Is it possible to extract this value of Pr(>|t|) (in this model 0.33329) and store it in a scalar to perform a logical test?
Alternatively, can it be worked out using another method?
A summary.lm object stores these values in a matrix called 'coefficients'. So the value you are after can be accessed with:
a2Pval <- summary(mg)$coefficients[2, 4]
Or, more generally/readably, coef(summary(mg))["a2","Pr(>|t|)"]. See here for why this method is preferred.
The package broom comes in handy here (it uses the "tidy" format).
tidy(mg) will give a nicely formated data.frame with coefficients, t statistics etc. Works also for other models (e.g. plm, ...).

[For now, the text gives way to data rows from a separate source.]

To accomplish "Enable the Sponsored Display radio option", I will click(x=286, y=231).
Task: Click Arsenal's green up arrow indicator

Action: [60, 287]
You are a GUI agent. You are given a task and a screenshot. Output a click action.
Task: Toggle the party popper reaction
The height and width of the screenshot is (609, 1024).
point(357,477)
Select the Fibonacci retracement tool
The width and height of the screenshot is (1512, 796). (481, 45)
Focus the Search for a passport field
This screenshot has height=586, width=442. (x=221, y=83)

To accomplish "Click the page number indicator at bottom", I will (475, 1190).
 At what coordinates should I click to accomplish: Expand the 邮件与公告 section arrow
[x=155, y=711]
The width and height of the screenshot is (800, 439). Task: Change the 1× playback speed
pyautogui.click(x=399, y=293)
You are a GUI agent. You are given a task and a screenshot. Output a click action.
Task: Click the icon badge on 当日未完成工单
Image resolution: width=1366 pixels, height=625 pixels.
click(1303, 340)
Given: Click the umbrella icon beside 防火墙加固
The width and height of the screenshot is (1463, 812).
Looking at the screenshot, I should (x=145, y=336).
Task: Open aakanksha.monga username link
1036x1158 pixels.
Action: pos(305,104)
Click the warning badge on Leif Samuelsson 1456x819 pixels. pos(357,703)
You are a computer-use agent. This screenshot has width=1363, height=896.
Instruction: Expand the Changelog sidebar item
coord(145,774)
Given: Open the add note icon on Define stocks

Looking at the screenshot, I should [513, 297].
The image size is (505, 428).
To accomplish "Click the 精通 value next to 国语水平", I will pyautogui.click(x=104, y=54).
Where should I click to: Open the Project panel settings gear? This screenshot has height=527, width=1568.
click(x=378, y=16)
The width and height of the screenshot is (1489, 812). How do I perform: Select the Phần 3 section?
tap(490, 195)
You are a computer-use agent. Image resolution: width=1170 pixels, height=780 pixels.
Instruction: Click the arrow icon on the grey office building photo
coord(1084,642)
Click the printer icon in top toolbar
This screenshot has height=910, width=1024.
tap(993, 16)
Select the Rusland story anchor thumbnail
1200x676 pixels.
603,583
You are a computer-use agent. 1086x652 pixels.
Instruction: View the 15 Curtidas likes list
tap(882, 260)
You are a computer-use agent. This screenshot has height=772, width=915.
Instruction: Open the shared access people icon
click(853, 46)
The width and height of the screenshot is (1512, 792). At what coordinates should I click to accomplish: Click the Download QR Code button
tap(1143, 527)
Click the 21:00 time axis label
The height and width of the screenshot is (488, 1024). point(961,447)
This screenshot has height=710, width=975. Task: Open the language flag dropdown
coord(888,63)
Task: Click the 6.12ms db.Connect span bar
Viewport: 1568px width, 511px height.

Example from broom's github repo:
lmfit <- lm(mpg ~ wt, mtcars)
require(broom)
tidy(lmfit)
term estimate std.error statistic p.value
1 (Intercept) 37.285 1.8776 19.858 8.242e-19
2 wt -5.344 0.5591 -9.559 1.294e-10
is.data.frame(tidy(lmfit))
[1] TRUE
Just pass your regression model into the following function:
plot_coeffs <- function(mlr_model) {
coeffs <- coefficients(mlr_model)
mp <- barplot(coeffs, col="#3F97D0", xaxt='n', main="Regression Coefficients")
lablist <- names(coeffs)
text(mp, par("usr")[3], labels = lablist, srt = 45, adj = c(1.1,1.1), xpd = TRUE, cex=0.6)
}
Use as follows:
model <- lm(Petal.Width ~ ., data = iris)
plot_coeffs(model)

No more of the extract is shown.